No obstante, examinar esta cuestión como un calendario presenta el inconveniente de ofrecer una visión muy estática de la realidad. El problema no es solo que nos confisquen la mitad de lo que producimos, sino la riqueza que se deja de generar y el empleo que se pierde por el coste que suponen los impuestos, que hace que en muchas ocasiones no compense emprender un proyecto o, incluso, que no merezca la pena trabajar (si tenemos en cuenta, en el caso del trabajo, elementos como la progresividad fiscal o los subsidios a los que habría que renunciar).
Pero el asunto es todavía más grave. No es que la mitad de nuestros esfuerzos vaya a parar al Estado y al menos seamos libres para decidir qué hacer con la otra mitad. No, ni mucho menos: durante todo el año, por seguir con esta terminología, nos vemos atrapados en la red de regulaciones e intervencionismos de las administraciones públicas, que al año perpetran un millón de páginas en sus distintos boletines oficiales, al que hay que sumar las 100.000 normas con las que Unión Europea nos atosiga.
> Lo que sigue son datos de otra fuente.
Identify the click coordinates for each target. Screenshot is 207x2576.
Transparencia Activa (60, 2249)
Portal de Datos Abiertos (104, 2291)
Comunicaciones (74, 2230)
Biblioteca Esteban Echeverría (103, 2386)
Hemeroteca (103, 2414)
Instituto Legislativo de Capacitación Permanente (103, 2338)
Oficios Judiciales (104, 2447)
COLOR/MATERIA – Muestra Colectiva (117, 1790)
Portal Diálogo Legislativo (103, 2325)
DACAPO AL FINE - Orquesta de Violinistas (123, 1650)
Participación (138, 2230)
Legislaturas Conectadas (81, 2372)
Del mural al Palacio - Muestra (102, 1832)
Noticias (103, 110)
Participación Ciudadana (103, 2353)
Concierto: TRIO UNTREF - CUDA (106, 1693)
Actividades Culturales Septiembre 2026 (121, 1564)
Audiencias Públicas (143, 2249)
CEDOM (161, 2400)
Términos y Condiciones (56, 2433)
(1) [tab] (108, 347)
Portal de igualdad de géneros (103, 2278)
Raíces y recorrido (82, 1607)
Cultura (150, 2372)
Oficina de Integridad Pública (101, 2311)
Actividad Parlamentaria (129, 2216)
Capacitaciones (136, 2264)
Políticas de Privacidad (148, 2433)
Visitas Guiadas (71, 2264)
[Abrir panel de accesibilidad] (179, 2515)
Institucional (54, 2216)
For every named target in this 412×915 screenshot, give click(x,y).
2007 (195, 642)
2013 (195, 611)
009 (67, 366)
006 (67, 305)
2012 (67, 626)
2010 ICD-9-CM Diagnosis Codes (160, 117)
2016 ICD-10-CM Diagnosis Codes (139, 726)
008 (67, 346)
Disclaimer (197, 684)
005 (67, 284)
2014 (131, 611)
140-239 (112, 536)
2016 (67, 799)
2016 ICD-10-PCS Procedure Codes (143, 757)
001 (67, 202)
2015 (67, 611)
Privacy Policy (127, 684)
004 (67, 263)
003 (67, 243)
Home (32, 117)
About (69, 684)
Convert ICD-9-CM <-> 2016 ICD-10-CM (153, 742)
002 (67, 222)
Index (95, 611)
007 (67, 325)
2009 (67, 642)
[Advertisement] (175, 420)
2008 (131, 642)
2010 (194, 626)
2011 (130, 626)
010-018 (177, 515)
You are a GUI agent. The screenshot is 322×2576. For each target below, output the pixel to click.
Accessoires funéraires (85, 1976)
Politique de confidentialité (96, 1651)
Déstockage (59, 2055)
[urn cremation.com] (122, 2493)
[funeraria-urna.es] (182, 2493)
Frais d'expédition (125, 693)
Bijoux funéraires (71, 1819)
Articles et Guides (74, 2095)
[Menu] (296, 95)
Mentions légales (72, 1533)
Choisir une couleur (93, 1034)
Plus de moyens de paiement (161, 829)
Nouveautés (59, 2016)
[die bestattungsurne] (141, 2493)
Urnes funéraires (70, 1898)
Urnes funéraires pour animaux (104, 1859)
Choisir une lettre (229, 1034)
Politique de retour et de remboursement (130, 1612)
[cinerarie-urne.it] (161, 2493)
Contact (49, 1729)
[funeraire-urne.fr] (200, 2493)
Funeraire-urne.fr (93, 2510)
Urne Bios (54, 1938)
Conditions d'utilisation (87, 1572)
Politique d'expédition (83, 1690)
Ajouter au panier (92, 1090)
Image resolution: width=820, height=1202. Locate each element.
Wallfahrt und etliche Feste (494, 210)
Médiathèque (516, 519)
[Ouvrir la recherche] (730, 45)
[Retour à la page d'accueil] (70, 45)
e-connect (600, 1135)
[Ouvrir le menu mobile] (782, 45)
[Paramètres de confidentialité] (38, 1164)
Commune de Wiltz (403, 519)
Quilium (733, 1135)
Además, nos encontramos con que el sostenimiento de este sistema servil requiere de una pérdida de libertades personales como la privacidad, la presunción de inocencia, etc. Así, poco tiene que envidiar la Agencia Tributaria a la Inquisición…
En definitiva, nuestro amo se queda con la mitad de nuestras rentas, desincentiva el surgimiento de planes empresariales, dificulta la creación de empleo, nos marca qué podemos hacer y qué no con las migajas que nos quedan y conculca derechos personales. Y todo ello ante la aquiescencia generalizada.